SELECTED PASSAGE |
........
Re: Random Forest hangs without trace of error

2016-12-10 Thread Morten Hornbech
I haven’t actually experienced any non-determinism. We have nightly integration 
tests comparing output from random forests with no variations.

The workaround we will probably try is to split the dataset, either randomly or 
on one of the variables, and then train a forest on each partition, which 
should then be sufficiently small.

I hope to be able to provide a good repro case in some weeks. If the problem 
was in our own code I will also post it in this thread.

Morten

> Den 10. dec. 2016 kl. 23.25 skrev Marco Mistroni <mmistr...@gmail.com>:
> 
> Hello Morten
> ok.
> afaik there is a tiny bit of randomness in these ML algorithms (pls anyone 
> correct me if i m wrong).
> In fact if you run your RDF code multiple times, it will not give you EXACTLY 
> the same results (though accuracy and errors should me more or less 
> similar)..at least this is what i found when playing around with 
> RDF and decision trees and other ML algorithms
> 
> If RDF is not a must for your usecase, could you try 'scale back' to Decision 
> Trees and see if you still get intermittent failures?
> this at least to exclude issues with the data
> 
> hth 
>  marco
> 
> On Sat, Dec 10, 2016 at 5:20 PM, Morten Hornbech <mor...@datasolvr.com 
> <mailto:mor...@datasolvr.com>> wrote:
> Already did. There are no issues with smaller samples. I am running this in a 
> cluster of three t2.large instances on aws.
> 
> I have tried to find the threshold where the error occurs, but it is not a 
> single factor causing it. Input size and subsampling rate seems to be most 
> significant, and number of trees the least.
> 
> I have also tried running on a test frame of randomized numbers with the same 
> number of rows, and could not reproduce the problem here.
> 
> By the way maxDepth is 5 and maxBins is 32.
> 
> I will probably need to leave this for a few weeks to focus on more 
> short-term stuff, but I will write here if I solve it or reproduce it more 
> consistently.
> 
> Morten
> 
>> Den 10. dec. 2016 kl. 17.29 skrev Marco Mistroni <mmistr...@gmail.com 
>> <mailto:mmistr...@gmail.com>>:
>> 
>> Hi
>>  Bring back samples to 1k range to debugor as suggested reduce tree and 
>> bins had rdd running on same size data with no issues.or send me 
>> some sample code and data and I try it out on my ec2 instance ...
........
WRITTEN EXERCISE 1 | In the random forest thread, what values are maxDepth and maxBins set to?
WRITTEN EXERCISE 2 | Write what comes next in the random forest email thread, picking up after its final sentence.

COLLECTED MATERIAL |
........
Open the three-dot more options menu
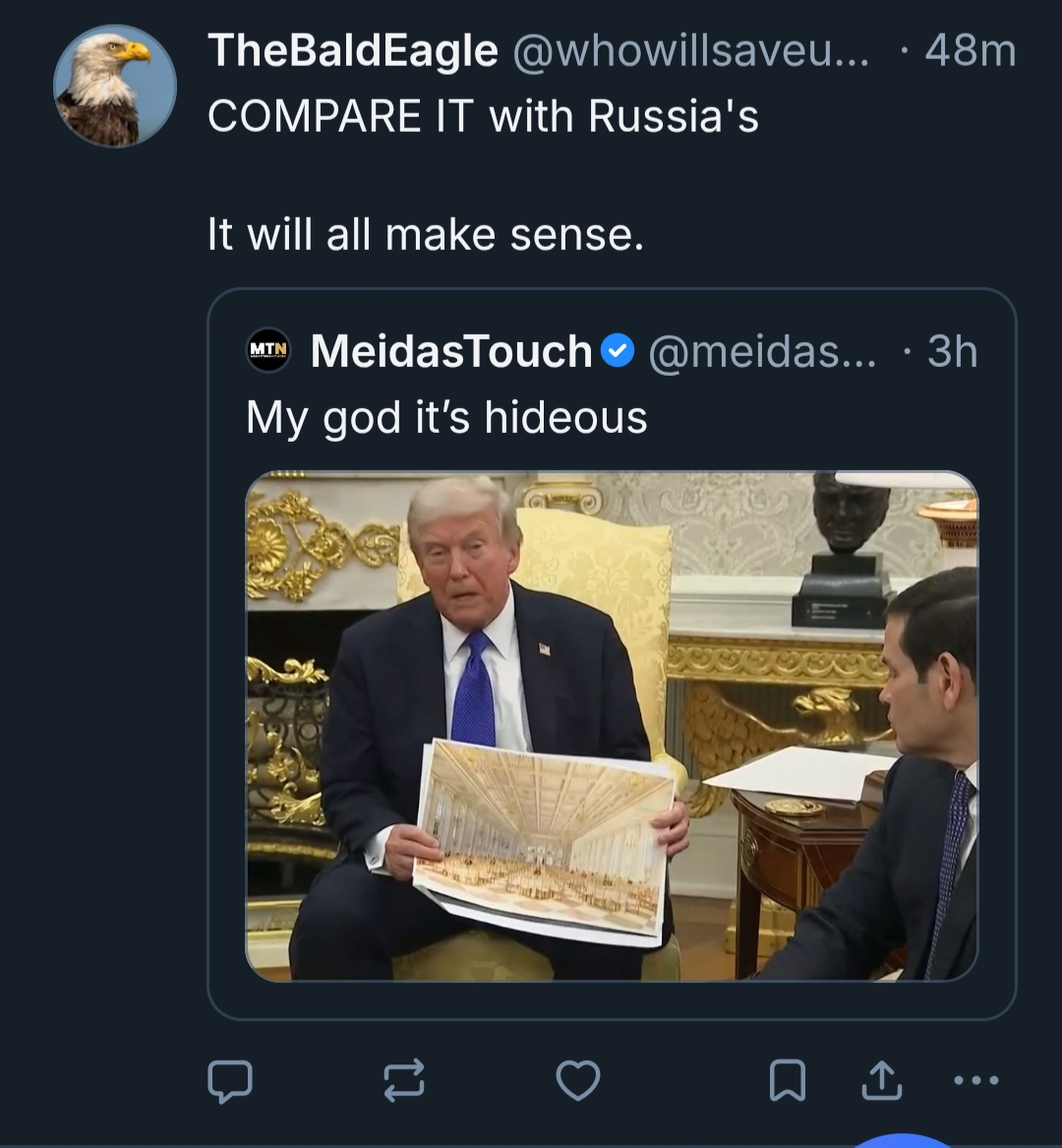The width and height of the screenshot is (1062, 1148). click(976, 1080)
........
TASK ANSWER 1 | maxDepth is 5 and maxBins is 32.

TASK ANSWER 2 |
>> Kr
>> 
>> On 10 Dec 2016 3:16 am, "Md. Rezaul Karim" <rezaul.ka...@insight-centre.org 
>> <mailto:rezaul.ka...@insight-centre.org>> wrote:
>> I had similar experience last week. Even I could not find any error trace. 
>> 
>> Later on, I did the following to get rid of the problem: 
>> i) I downgraded to Spark 2.0.0 
>> ii) Decreased the value of maxBins and maxDepth 
>> 
>> Additionally, make sure that you set the featureSubsetStrategy as "auto" to 
>> let the algorithm choose the best feature subset strategy for your data. 
>> Finally, set the impurity as "gini" for the information gain.
>> 
>> However, setting the value of no. of trees to just 1 does not give you 
>> either real advantage of the forest neither better predictive performance. 
>> 
>> 
>> 
>> Best, 
>> Karim 
>> 
>> 
>> On Dec 9, 2016 11:29 PM, "mhornbech" <mor...@datasolvr.com 
>> <mailto:mor...@datasolvr.com>> wrote:
>> Hi
>> 
>> I have spent quite some time trying to debug an issue with the Random Forest
>> algorithm on Spark 2.0.2. The input dataset is relatively large at around
>> 600k rows and 200MB, but I use subsampling to make each tree manageable.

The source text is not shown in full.